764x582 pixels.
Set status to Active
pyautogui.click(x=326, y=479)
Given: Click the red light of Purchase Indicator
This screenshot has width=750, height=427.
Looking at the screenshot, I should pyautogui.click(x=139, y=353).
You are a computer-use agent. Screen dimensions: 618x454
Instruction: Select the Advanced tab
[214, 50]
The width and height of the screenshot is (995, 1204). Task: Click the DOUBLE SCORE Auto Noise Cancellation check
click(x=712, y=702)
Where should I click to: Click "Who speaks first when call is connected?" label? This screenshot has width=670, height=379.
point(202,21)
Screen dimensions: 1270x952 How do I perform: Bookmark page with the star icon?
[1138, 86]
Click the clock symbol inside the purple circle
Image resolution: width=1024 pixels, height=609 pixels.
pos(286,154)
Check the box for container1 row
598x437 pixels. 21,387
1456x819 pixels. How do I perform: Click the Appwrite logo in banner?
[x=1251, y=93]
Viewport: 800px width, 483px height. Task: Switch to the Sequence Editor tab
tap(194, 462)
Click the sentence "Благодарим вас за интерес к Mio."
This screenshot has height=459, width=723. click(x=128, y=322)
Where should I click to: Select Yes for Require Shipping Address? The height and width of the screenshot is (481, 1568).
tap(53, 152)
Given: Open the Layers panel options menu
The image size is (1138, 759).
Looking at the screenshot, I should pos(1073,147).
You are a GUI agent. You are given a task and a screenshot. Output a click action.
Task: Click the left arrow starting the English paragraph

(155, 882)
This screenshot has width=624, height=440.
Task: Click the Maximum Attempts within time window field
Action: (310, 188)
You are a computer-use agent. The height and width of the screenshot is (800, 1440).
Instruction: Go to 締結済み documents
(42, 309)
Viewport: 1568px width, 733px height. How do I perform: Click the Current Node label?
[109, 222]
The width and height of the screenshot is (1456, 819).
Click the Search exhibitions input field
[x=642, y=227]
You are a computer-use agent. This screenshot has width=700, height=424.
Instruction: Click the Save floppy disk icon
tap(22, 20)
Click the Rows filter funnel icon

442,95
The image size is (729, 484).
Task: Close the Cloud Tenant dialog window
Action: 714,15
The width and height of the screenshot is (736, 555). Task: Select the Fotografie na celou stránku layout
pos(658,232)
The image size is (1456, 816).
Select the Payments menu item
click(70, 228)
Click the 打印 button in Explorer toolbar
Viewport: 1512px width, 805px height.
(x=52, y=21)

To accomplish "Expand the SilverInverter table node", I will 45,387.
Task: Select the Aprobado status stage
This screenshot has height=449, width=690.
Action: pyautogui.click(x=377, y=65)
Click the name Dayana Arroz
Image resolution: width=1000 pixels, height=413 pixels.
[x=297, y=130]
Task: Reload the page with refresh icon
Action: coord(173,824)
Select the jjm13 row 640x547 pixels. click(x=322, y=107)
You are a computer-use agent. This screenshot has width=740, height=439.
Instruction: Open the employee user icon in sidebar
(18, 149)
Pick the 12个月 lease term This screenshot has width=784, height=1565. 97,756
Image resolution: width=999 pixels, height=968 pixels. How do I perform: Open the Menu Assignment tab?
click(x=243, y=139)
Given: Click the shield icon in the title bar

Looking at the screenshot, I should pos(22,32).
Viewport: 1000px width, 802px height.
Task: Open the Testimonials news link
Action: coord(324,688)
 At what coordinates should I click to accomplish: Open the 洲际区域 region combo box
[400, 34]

• [Activity]
Copy all of the material word for word.

• [Final answer]
764x582 pixels.
Set status to Active
pyautogui.click(x=326, y=479)
Given: Click the red light of Purchase Indicator
This screenshot has width=750, height=427.
Looking at the screenshot, I should pyautogui.click(x=139, y=353).
You are a computer-use agent. Screen dimensions: 618x454
Instruction: Select the Advanced tab
[214, 50]
The width and height of the screenshot is (995, 1204). Task: Click the DOUBLE SCORE Auto Noise Cancellation check
click(x=712, y=702)
Where should I click to: Click "Who speaks first when call is connected?" label? This screenshot has width=670, height=379.
point(202,21)
Screen dimensions: 1270x952 How do I perform: Bookmark page with the star icon?
[1138, 86]
Click the clock symbol inside the purple circle
Image resolution: width=1024 pixels, height=609 pixels.
pos(286,154)
Check the box for container1 row
598x437 pixels. 21,387
1456x819 pixels. How do I perform: Click the Appwrite logo in banner?
[x=1251, y=93]
Viewport: 800px width, 483px height. Task: Switch to the Sequence Editor tab
tap(194, 462)
Click the sentence "Благодарим вас за интерес к Mio."
This screenshot has height=459, width=723. click(x=128, y=322)
Where should I click to: Select Yes for Require Shipping Address? The height and width of the screenshot is (481, 1568).
tap(53, 152)
Given: Open the Layers panel options menu
The image size is (1138, 759).
Looking at the screenshot, I should pos(1073,147).
You are a GUI agent. You are given a task and a screenshot. Output a click action.
Task: Click the left arrow starting the English paragraph

(155, 882)
This screenshot has width=624, height=440.
Task: Click the Maximum Attempts within time window field
Action: (310, 188)
You are a computer-use agent. The height and width of the screenshot is (800, 1440).
Instruction: Go to 締結済み documents
(42, 309)
Viewport: 1568px width, 733px height. How do I perform: Click the Current Node label?
[109, 222]
The width and height of the screenshot is (1456, 819).
Click the Search exhibitions input field
[x=642, y=227]
You are a computer-use agent. This screenshot has width=700, height=424.
Instruction: Click the Save floppy disk icon
tap(22, 20)
Click the Rows filter funnel icon

442,95
The image size is (729, 484).
Task: Close the Cloud Tenant dialog window
Action: 714,15
The width and height of the screenshot is (736, 555). Task: Select the Fotografie na celou stránku layout
pos(658,232)
The image size is (1456, 816).
Select the Payments menu item
click(70, 228)
Click the 打印 button in Explorer toolbar
Viewport: 1512px width, 805px height.
(x=52, y=21)

To accomplish "Expand the SilverInverter table node", I will 45,387.
Task: Select the Aprobado status stage
This screenshot has height=449, width=690.
Action: pyautogui.click(x=377, y=65)
Click the name Dayana Arroz
Image resolution: width=1000 pixels, height=413 pixels.
[x=297, y=130]
Task: Reload the page with refresh icon
Action: coord(173,824)
Select the jjm13 row 640x547 pixels. click(x=322, y=107)
You are a computer-use agent. This screenshot has width=740, height=439.
Instruction: Open the employee user icon in sidebar
(18, 149)
Pick the 12个月 lease term This screenshot has width=784, height=1565. 97,756
Image resolution: width=999 pixels, height=968 pixels. How do I perform: Open the Menu Assignment tab?
click(x=243, y=139)
Given: Click the shield icon in the title bar

Looking at the screenshot, I should pos(22,32).
Viewport: 1000px width, 802px height.
Task: Open the Testimonials news link
Action: coord(324,688)
 At what coordinates should I click to accomplish: Open the 洲际区域 region combo box
[400, 34]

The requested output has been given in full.